Palagnedra
La visita
Tra prati e campi si scorge subito la chiesa, separata dal nucleo, che si presenta unitario nonostante conservi abitazioni rustiche accanto a palazzi signorili, testimonianza dei buoni esiti dell’emigrazione. Tra il XVII e il XVIII secolo, infatti, parecchi paesani emigrarono verso la Toscana per lavorare come facchini di dogana presso la corte dei Medici, e qualcuno di loro si arricchì.
Dopo aver visitato la chiesa (si veda la descrizione che segue) ci si dirige verso il nucleo, dove s’incontra, a sinistra, un’interessante casa d’abitazione con una decorazione pittorica risalente al 1908. Davanti ad essa orto e giardino, racchiusi da un muro di cinta su cui poggia un’edicola con dipinti religiosi e iscrizioni votive. Di fronte, a sinistra un edificio abbellito da ornamenti dipinti e, a destra, casa Mazzi con lo stemma di famiglia al centro della facciata e la bella decorazione eseguita all’inizio del Novecento da artisti fiorentini. L’edificio fu costruito da Petronio Mazzi (1681-1753), che ebbe importanti incarichi presso i Medici. Tra i due edifici un viottolo che porta al centro del nucleo; a sinistra una casa con alcuni balconcini (uno reca lo stemma mediceo).
Proseguendo sulla strada che sale verso Moneto si apre un panorama sempre più ampio: sull’altro versante della valle si scorgono a destra Verdasio, a sinistra Borgnone e, più in alto, Lionza e Costa.

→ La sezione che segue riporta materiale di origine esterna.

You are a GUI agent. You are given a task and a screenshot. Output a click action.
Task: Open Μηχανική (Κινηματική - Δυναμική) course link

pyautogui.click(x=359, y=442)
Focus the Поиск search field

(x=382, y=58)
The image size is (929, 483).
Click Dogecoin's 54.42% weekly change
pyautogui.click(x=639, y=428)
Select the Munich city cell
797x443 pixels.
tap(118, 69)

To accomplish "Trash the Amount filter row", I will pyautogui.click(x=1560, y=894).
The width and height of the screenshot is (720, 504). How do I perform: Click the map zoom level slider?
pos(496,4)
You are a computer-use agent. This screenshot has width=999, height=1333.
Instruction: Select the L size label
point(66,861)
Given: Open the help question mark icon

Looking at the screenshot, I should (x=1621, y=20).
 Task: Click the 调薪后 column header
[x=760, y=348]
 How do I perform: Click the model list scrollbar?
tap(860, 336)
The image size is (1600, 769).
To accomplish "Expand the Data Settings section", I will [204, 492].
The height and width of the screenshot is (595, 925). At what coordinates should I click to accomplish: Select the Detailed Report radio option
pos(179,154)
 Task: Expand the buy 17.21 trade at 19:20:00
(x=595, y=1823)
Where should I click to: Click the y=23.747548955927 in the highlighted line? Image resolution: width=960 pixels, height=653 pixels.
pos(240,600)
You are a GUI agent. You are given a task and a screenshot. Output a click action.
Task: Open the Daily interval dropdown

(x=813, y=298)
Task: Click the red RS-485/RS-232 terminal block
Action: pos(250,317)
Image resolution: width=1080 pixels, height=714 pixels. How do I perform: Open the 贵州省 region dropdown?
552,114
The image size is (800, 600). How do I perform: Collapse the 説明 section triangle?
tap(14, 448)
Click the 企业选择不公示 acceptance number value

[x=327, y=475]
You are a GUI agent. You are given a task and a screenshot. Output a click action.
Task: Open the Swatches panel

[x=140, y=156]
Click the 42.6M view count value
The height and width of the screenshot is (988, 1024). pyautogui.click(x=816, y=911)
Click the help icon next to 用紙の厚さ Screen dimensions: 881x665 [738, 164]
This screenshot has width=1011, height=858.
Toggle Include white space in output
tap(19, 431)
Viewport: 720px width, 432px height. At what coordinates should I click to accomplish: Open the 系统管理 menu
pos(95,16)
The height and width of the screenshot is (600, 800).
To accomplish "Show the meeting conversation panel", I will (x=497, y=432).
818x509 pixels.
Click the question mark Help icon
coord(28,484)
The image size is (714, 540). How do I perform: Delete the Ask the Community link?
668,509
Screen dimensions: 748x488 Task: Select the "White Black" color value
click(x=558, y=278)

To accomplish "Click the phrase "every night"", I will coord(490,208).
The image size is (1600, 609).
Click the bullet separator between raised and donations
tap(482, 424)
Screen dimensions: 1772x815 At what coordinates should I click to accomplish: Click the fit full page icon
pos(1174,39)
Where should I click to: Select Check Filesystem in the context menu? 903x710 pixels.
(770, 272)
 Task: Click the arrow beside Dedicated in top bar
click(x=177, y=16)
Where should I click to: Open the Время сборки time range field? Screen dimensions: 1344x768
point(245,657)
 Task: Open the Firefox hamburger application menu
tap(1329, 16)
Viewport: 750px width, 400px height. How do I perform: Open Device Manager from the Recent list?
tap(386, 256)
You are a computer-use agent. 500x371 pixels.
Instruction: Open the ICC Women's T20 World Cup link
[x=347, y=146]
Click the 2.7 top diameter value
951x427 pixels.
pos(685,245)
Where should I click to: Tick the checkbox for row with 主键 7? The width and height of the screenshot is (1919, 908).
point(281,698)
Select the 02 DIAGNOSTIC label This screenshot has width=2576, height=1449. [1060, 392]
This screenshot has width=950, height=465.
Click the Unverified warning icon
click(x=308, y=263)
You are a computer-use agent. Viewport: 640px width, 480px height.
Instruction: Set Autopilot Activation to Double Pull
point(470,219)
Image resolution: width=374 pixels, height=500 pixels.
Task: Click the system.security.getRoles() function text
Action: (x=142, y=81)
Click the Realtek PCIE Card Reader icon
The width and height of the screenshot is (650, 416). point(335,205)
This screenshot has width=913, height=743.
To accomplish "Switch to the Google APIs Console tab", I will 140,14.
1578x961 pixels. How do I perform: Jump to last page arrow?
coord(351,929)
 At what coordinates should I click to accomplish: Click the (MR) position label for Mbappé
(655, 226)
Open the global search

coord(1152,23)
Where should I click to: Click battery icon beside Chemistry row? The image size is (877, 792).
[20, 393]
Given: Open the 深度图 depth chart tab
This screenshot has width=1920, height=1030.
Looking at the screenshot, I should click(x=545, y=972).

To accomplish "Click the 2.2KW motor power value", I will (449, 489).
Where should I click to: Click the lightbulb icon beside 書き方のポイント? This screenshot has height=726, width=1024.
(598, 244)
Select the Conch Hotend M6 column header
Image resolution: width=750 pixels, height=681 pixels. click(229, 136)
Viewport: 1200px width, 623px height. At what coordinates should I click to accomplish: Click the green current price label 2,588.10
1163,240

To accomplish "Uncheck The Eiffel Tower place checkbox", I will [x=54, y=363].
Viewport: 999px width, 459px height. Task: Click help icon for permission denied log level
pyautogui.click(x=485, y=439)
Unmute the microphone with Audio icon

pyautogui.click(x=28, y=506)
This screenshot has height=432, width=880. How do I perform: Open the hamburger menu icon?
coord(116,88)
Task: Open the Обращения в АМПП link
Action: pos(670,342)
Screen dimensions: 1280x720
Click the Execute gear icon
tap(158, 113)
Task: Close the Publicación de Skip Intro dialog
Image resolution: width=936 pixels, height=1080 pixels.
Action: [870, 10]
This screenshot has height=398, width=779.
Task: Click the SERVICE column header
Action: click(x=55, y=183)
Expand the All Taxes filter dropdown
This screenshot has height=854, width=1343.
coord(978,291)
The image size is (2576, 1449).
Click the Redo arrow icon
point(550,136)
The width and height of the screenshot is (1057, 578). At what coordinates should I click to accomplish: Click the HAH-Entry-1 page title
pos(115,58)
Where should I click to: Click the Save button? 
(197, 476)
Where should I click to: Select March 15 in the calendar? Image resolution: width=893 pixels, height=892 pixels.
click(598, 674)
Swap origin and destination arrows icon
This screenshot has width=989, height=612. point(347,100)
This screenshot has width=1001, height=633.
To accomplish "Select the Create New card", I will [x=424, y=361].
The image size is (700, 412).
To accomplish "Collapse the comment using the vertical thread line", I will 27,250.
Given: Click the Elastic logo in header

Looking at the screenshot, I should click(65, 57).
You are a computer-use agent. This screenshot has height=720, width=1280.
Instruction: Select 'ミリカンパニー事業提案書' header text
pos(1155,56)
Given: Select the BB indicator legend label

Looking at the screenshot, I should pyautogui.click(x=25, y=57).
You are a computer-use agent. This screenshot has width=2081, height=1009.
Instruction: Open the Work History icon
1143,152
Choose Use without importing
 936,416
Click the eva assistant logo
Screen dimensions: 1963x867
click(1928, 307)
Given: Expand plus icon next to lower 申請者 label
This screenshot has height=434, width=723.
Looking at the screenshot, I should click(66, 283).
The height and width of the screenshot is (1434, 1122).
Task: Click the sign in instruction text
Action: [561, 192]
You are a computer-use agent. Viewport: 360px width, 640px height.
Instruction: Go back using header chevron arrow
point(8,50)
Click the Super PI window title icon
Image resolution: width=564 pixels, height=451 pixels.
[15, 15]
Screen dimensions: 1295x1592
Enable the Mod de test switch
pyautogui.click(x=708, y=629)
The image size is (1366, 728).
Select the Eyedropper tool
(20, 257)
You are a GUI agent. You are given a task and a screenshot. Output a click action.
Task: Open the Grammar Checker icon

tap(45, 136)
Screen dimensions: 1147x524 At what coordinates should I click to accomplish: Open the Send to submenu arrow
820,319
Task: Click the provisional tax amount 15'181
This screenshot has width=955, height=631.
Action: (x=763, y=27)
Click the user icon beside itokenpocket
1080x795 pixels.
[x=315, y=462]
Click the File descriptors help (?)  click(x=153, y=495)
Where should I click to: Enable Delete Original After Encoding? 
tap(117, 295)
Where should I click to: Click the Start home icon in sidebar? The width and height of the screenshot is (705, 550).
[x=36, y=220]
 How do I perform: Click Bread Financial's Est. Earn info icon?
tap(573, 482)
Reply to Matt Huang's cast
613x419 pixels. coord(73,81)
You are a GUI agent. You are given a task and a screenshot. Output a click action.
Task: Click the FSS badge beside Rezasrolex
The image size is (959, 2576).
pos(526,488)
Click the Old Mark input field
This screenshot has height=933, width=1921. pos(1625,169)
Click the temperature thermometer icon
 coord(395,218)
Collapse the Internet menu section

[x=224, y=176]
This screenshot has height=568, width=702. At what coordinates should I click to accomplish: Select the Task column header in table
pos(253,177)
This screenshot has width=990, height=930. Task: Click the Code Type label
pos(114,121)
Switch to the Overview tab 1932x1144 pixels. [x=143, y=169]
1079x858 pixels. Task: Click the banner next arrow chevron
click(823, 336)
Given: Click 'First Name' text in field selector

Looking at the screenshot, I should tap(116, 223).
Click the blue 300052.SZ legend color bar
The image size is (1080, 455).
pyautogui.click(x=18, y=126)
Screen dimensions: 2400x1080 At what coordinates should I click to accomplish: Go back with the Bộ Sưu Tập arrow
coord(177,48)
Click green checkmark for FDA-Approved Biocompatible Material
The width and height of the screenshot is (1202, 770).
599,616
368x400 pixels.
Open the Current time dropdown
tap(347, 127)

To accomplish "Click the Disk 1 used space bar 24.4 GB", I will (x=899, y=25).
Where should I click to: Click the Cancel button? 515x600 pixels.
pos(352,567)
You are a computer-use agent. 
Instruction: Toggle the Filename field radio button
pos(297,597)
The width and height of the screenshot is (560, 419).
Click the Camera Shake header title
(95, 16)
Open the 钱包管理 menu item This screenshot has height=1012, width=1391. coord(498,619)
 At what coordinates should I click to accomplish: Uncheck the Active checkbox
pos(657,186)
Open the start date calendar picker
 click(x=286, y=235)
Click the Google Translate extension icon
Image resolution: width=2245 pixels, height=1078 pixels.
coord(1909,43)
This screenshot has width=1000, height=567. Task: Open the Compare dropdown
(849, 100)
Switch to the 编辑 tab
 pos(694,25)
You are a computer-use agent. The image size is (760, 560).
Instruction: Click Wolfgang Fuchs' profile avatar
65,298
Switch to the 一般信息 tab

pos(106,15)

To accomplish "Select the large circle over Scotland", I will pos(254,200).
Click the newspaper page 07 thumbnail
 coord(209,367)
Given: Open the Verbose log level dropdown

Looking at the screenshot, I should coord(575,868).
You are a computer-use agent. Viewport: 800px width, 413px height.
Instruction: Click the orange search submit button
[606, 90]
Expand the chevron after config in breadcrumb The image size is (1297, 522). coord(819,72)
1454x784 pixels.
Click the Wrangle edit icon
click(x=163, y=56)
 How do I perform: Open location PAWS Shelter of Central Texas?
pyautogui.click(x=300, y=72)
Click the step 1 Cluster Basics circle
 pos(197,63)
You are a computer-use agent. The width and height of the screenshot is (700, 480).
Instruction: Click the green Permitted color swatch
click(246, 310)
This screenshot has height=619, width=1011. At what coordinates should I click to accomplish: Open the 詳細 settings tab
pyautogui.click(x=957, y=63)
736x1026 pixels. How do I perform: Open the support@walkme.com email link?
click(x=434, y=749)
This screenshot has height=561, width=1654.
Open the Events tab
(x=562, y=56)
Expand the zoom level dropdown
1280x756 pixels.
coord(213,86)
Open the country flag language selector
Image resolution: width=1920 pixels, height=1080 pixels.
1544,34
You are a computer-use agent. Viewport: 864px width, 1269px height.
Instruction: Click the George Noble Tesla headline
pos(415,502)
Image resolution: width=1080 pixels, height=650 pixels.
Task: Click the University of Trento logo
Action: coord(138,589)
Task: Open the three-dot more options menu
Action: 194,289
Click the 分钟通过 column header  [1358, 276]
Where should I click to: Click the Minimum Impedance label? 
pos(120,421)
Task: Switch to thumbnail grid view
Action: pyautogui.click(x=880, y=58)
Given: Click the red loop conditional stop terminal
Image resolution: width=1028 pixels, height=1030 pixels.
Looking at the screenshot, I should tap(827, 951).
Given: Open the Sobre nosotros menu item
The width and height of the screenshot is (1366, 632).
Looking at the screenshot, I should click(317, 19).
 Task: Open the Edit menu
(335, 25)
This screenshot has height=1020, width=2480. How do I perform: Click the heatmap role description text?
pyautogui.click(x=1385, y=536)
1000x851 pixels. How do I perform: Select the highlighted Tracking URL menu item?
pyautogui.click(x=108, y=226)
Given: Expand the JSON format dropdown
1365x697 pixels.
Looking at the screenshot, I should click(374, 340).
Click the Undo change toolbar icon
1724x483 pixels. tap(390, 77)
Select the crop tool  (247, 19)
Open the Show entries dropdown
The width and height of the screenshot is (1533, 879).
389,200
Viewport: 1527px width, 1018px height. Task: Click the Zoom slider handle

Continuando fino a dove finisce la strada e incomincia il sentiero (dal paese sono una ventina di minuti) si scorgono Rasa, Terra Vecchia e Bordei.
La chiesa di San Michele
La chiesa di San Michele arcangelo sorge sul terrazzo su cui si trova il villaggio, ma è staccata dal nucleo. Circondata da prati, sembra dialogare con il compatto gruppo di case che le sta di fronte, a cui è collegata da un breve tratto di strada.
È stata probabilmente la chiesa madre delle Centovalli, eretta forse ancora prima del Duecento. Nei documenti compare per la prima volta nel 1231.
La costruzione attuale risale alla metà del Seicento, quando il campanile, forse tardomedioevale, fu rialzato in epoca barocca.
Gli affreschi di Antonio da Tradate
Il vero tesoro di questa chiesa è custodito nell’antico coro, che si apre sulla destra dell’altare maggiore. È lì che splendono gli affreschi di fine Quattrocento, antichi ma vivissimi nel colore e nelle forme, attribuiti ad Antonio da Tradate, un pittore di origine lombarda, assai operoso sia in Ticino che nelle regioni di confine tra la fine del Quattrocento e gli inizi del Cinquecento. Quello di Palagnedra è uno dei capolavori di questo artista, che qui espresse al meglio la sua sapienza cromatica, il gusto delle forme arcaiche, la vivacità della composizione, lo spiccato realismo.
Al centro del coro si ammira una grande Crocifissione, con i due ladroni, i soldati, le pie donne. Sulla volta il Cristo nella mandorla con i quattro Evangelisti, i Dottori della Chiesa e il patrono Michele, che pesa le anime, tra i Santi Abbondio e Maurizio.
Nella parete a nord si trova la Salita al Calvario; in quella a sud la Preghiera nell’orto degli ulivi. Sotto queste scene, due file con sei apostoli a cui potrebbe essere associata la pratica tradizionale dell’apostolare (chiedere aiuto in occasione della gravidanza e del parto).
Nella fascia inferiore le allegorie dei mesi presentano scene di vita contadina (febbraio pota la vite, giugno miete il grano, settembre prepara le botti, ottobre raccoglie le castagne) e cortese (aprile con i fiori e maggio con la caccia al falcone).